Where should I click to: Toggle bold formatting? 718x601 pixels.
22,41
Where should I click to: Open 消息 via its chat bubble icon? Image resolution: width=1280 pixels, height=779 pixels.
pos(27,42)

- - -

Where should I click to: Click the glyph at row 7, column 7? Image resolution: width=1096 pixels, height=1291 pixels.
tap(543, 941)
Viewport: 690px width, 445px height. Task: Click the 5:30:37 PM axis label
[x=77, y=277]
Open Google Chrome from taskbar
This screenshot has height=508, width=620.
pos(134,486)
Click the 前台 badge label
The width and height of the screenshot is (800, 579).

- - -

• _Assignment_
Starting at the line with "Viewport: 690px width, 445px" and ending at the line with "The width and", print each line of the listing above exactly, with no other lines.

• _Task answer_
Viewport: 690px width, 445px height. Task: Click the 5:30:37 PM axis label
[x=77, y=277]
Open Google Chrome from taskbar
This screenshot has height=508, width=620.
pos(134,486)
Click the 前台 badge label
The width and height of the screenshot is (800, 579).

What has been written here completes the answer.